Figure 2: Growth in the number of transactions and unique addresses imply the growth in bitcoin users and popularity


The remainder of the papers is as follows: in Section 2 we describe how data is collected, how we generate graphs from that data, and how we use specific tools to analyses the network. In Section 3 we report our finding at different sampling intervals. Lastly, we discuss our findings and conclusion in Section 4.

2 Methods

BTCs are constantly being exchanged and moving throughout the network and as a result the numbers of transactions are ever growing. The number of users and addresses are also constantly increasing. Every transaction involving BTC is public and every transaction since BTCs inception in 2009 is recorded on a public ledger.
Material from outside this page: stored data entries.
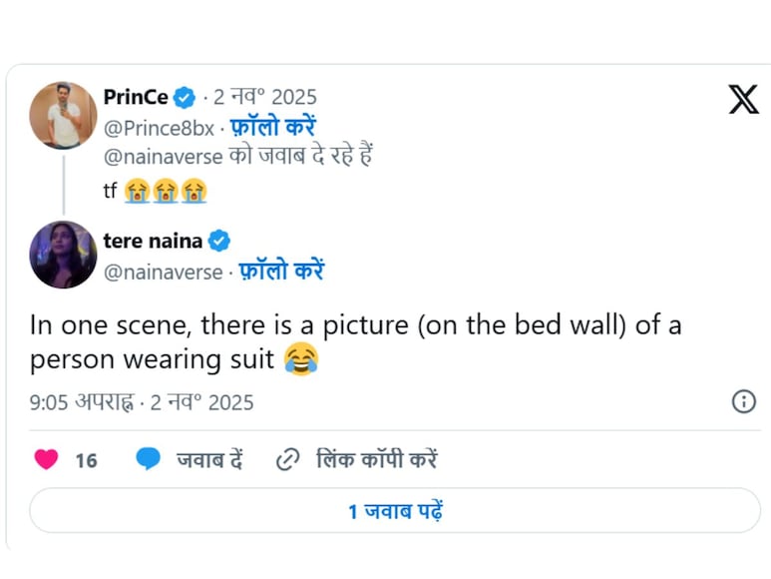Open PrinCe's profile picture
This screenshot has height=579, width=771.
coord(63,115)
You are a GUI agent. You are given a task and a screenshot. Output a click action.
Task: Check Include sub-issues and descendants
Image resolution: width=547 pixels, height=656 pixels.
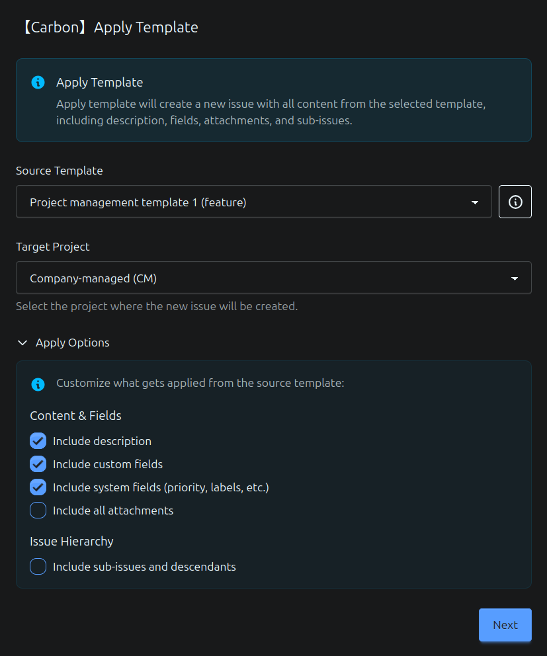click(38, 566)
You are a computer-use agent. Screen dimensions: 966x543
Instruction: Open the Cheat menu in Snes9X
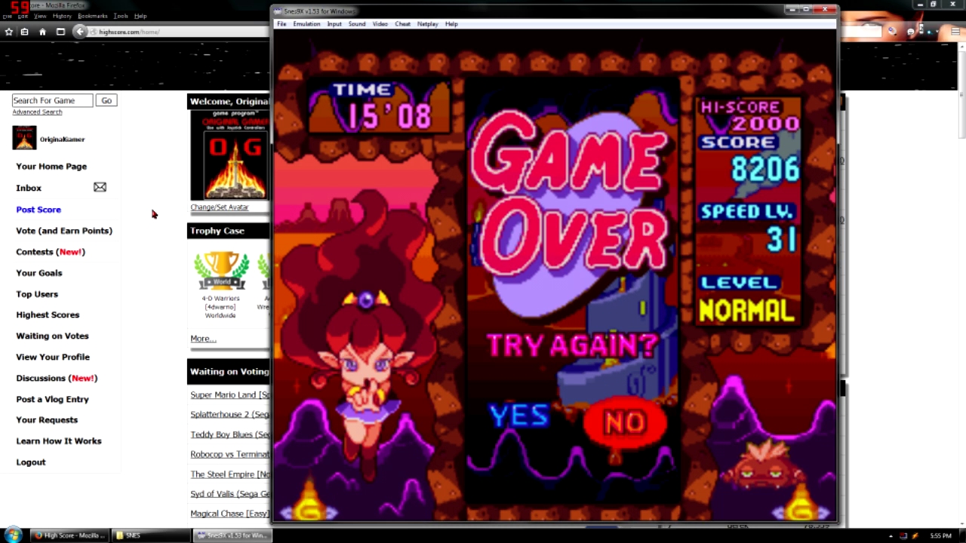tap(402, 24)
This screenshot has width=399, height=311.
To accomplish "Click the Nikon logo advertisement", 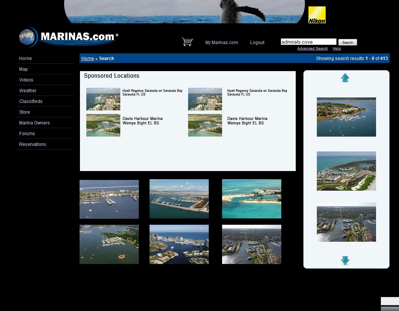I will pos(317,15).
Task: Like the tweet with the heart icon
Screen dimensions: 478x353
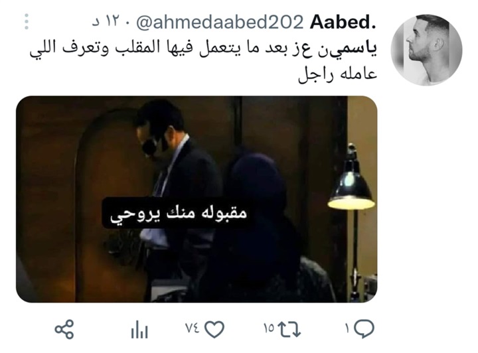Action: pyautogui.click(x=214, y=329)
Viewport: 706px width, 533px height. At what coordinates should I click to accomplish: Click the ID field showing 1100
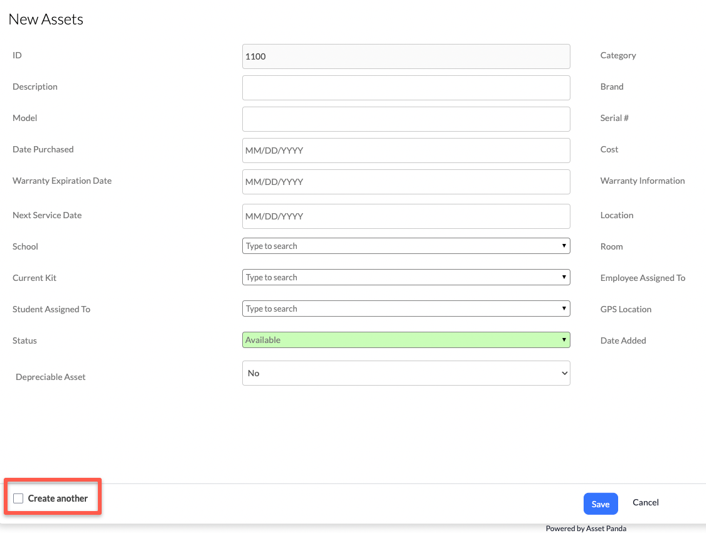click(x=405, y=56)
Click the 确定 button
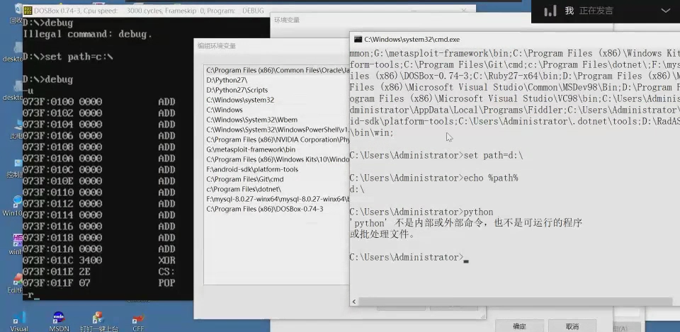The height and width of the screenshot is (332, 680). (x=519, y=326)
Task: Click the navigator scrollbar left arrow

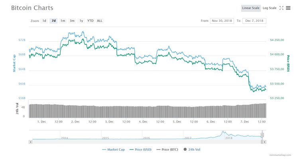Action: pyautogui.click(x=31, y=141)
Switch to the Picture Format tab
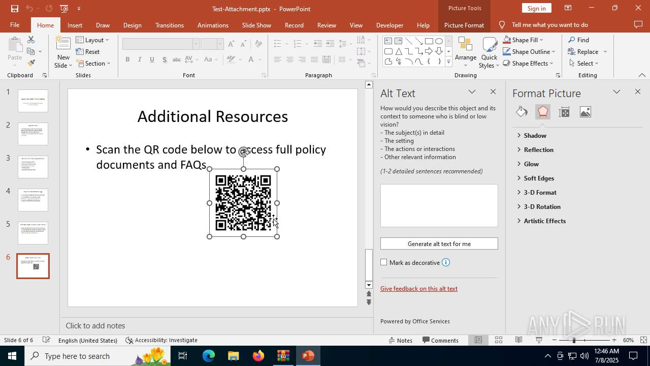 (464, 25)
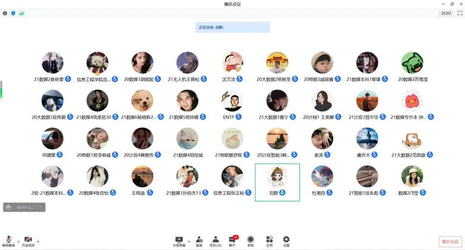Click the meeting timer 25:03 at top right

446,13
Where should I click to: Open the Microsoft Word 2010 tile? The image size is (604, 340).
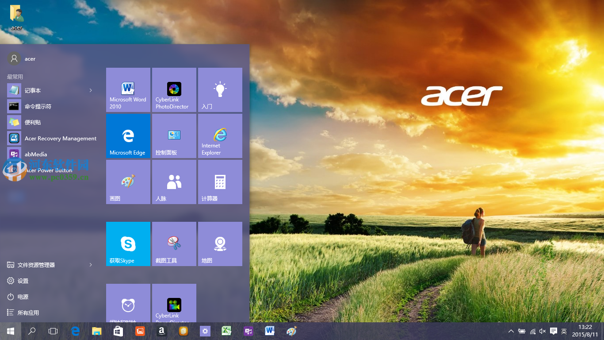(128, 90)
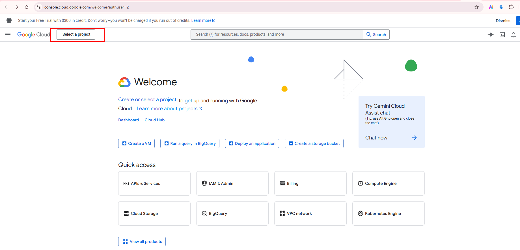Go to Cloud Hub

[x=154, y=120]
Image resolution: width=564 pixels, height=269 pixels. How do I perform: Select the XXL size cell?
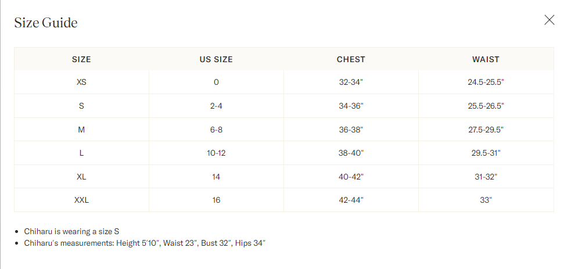pyautogui.click(x=81, y=200)
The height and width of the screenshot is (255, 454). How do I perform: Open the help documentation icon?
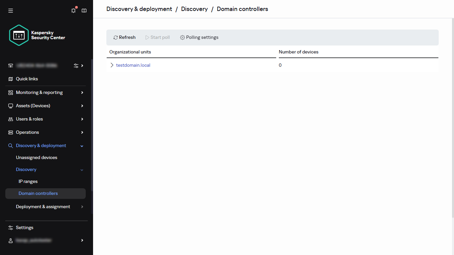tap(84, 10)
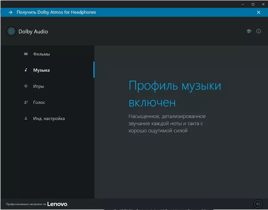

This is a unique feature of BTC and every node participating in the network has a copy of this public ledger. This ledger is constantly being updated as new transactions are confirmed. Updates occur on every ledger on every node participating in the network and thus every node is in consensus with each other on the current status of the ledger.

2.1 Data Collection.

While we could have joined the blockchain network and downloaded a copy of the public ledger to build our network graph, we felt that it would not be an efficient method of evaluating the current status of the BTC network. As a result, we decided to utilize a web socket API from BlockChain.Info. This API allowed us to stream live transactions as they were on their way to be confirmed. Each transaction came in as a JavaScript Object Notation (JSON) file and a script was written to extract and parse out the sender address, receiver address, and the BTC amount variables. These variables were stored as a comma separated file (.csv). The web socket ran for a total of six hours and separate csv files were generated at the one hour, two hour, and six hour time points; hence the snapshots. One of our objectives was to investigate possible changes in network characteristics with different sample sizes and durations. In other words, we are interested to see if any network metrics change as the network grows within our sampling snapshots. It is important to note that the web socket performed a continuous data collection and was not interrupted when the one hour and two hour samples were taken. The resulting one hour and two hour samples are sub sets of the six hour sample with the one hour sample also being a subset of the two hour sample.

2.2 Graph Generation.

The csv files for the one, two, and six hour samplings were imported into Gephi [4] to generate a graph of the sampled BTC network. The csv files were imported as edge list where the sending address corresponded to the "source" and the receiving address corresponded to the "target". The amount was converted from Satoshis to BTCs, 1 BTC = 1x108 Satoshi, and stored as a float, an edge attribute. Graph files were exported as .graphml for further data processing.

2.3 Network Analysis.

Graph metrics were analyzed with R utilizing the igraph, poweRlaw, and linkcomm packages [5]. Transitivity, average degree, average distance, reciprocity, degree distribution, and maximal cliques were measured for each snapshot graph and compared to each other. The largest connected components were also extracted from each of the three sample graphs and metrics were computed with igraph. The six hour connected graph was further evaluated for the presence of communities. Using the linkcomm package and the getlinkcommunities, by Alex T. Kalinka, we were able to generate community's nodes that linked to every node of a particular community [5]. Investigating community structures in the giant connected component may reveal BTC user financial behavior; in particular who exchanges money with whom.

3 Results

There was a positive correlation between the sampling time and the amount of observed transactions. As mentioned previously in Section 1, the numbers of transactions are increasing at an exponential rate. We plotted the number of edges, obtained in our sampling, over the duration of six hours. Transactions are indicated by an edge in the resulting graph of the networks sampled for one, two, and six hours. The increase or growth of the network resulted in an increase in both the number of transactions, indicated by the number of edges, and the number of active addresses, indicated by the number of nodes. These results are shown in Figure 3.


PIC

Figure 3: As we take longer samples, the network grows. Nodes (BLUE) indicate new addresses, and edges (RED) indicates new transactions. R2 values for best fit lines for nodes and edges are 0.997 and 0.996 respectively


The trend line would indicate that the number of transactions are growing at a logarithmic pace rather than an exponential one. R2 values for logarithmic best fit lines for nodes and edges are 0.997 and 0.996 respectively This is contradictory to what was expected however, this discrepancy may be due to the amount of data and sample size. Blockchain.info reports an exponential growth in the number of transactions over the whole life span of BTC [1]. Our sampling window could be the limiting factor and perhaps, we would start to see an exponential growth trend for a longer sampling duration.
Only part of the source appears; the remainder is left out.